The benchmarks are implemented using pytest and
pytest-benchmark, so
you can run the tests with pytest
if you adjust PYTHONPATH
:
$ PYTHONPATH=. pytest
But it might be easier to just run the included validate.py
and
benchmark.py
scripts, which pass the appropriate options on to
pytest
:
$ python validate.py # skip performance tests (they take a while)
$ python benchmark.py # skip validity tests
You can give specific library names to limit the tests that are run:
$ python validate.py pe stdlib # only run validation for pe and stdlib
Some tests print to stdout diagnostic information that can be useful, such as the recursion limit in JSON parsing.
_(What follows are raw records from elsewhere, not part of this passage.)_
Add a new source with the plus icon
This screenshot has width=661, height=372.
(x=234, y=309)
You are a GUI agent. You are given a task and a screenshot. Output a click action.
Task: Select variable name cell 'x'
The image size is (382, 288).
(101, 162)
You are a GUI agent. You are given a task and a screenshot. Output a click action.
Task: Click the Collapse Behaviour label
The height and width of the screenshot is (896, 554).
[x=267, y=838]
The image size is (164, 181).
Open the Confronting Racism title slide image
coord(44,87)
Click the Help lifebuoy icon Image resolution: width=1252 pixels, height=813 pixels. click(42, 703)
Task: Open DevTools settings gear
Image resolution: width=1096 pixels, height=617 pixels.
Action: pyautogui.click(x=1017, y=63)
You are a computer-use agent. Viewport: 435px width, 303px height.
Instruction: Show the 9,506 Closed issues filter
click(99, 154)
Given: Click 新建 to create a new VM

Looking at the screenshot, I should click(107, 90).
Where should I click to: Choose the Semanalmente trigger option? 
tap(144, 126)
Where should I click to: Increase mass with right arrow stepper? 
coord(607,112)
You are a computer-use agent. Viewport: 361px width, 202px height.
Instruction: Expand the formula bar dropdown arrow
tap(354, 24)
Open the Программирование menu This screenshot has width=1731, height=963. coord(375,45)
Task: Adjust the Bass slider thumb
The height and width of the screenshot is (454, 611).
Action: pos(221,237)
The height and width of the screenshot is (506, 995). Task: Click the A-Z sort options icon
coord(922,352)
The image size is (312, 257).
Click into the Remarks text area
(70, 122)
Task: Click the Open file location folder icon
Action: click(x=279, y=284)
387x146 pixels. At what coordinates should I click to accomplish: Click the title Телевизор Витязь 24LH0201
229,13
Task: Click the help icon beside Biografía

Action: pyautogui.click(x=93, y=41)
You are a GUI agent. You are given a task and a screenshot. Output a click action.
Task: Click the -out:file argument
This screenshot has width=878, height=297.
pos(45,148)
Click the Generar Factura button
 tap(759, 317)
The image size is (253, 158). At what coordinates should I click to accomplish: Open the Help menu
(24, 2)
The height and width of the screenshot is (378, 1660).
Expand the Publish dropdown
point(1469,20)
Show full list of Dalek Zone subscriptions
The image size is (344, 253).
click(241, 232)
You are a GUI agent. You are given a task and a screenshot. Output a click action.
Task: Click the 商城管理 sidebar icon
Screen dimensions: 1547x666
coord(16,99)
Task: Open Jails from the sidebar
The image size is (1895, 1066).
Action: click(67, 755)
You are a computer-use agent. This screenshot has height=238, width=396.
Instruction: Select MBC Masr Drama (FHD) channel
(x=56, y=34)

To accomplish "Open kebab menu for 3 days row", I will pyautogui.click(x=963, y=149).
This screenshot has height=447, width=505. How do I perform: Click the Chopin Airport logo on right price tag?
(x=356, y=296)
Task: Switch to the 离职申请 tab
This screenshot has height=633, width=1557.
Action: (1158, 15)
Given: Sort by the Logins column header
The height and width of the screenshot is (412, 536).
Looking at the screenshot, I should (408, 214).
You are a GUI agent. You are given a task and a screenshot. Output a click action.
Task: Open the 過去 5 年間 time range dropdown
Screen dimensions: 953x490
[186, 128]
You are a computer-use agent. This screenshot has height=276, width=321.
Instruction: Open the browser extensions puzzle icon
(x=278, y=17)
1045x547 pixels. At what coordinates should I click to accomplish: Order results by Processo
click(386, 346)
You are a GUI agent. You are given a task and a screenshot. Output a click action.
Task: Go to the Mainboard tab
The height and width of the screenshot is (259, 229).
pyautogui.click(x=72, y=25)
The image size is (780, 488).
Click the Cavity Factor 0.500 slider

Use the following option to see that information:
$ python validate.py -rP # print stdout for each test
Performance benchmarks are not the only criterion one should use when choosing a parsing library, and this repository is not meant to declare some winner. On the one hand, there are many other valid criteria (ease of use, stability, security, availability, support, etc.), but on the other hand we can't discuss relative performance without numbers, so here we are.